:: The problem ::
Your output must match the records below character for character.

:: Record set ::
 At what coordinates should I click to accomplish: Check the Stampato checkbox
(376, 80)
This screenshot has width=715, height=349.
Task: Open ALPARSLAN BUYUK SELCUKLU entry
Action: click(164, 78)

:: The completed task ::
 At what coordinates should I click to accomplish: Check the Stampato checkbox
(376, 80)
This screenshot has width=715, height=349.
Task: Open ALPARSLAN BUYUK SELCUKLU entry
Action: click(164, 78)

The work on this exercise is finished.